8.1 村上龍と花火


カフェで、こないだの本屋巡りで刺さった村上龍の「五分後の世界」を読む。読む。読む。

村上龍が好きで、芸術と社会・経済が交差するのが心沸き立つ。

芸術的で美しいのに、空想で終わらなくて、具体的で現実的な手応えを持って、音を立てて、実際の社会を爪を立てて掴む。その感触がたまらないから。

コインロッカーベイビーズも、愛と幻想のファシズムも、希望の国のエクソダスも、69も好きだ。

芸術が芸術で終わらず、実社会に絡んで具体的な影響をもたらす。これがやりたいなーと思う。猪子寿之さんは美的価値観を更新すると言って、そのことの重要さを何かで話していたけど、ものを作る先の目標にそこがあるというのが刺さるなぁ。
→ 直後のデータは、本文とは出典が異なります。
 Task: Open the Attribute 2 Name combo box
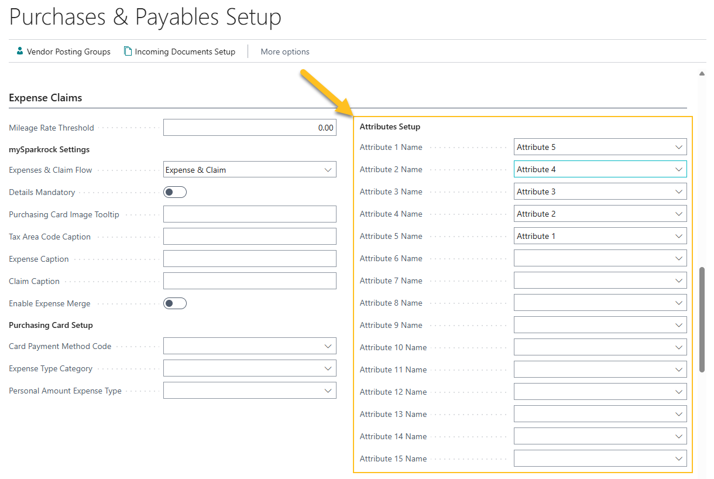point(678,169)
とか思いながら、夜は花火を見にいった。花火は「見に行く」というけど、映像だけじゃないんだなーと思う。映像に対応する迫力ある音。そこにリズムがあるから、リズムある映像と音ということになって、それが心の高揚を生むんだよなー。舞台は夏の空気と海や川。リズムの背後にはストーリーがある。これが無料で何万人も集まって、浴衣姿で舞台を彩る。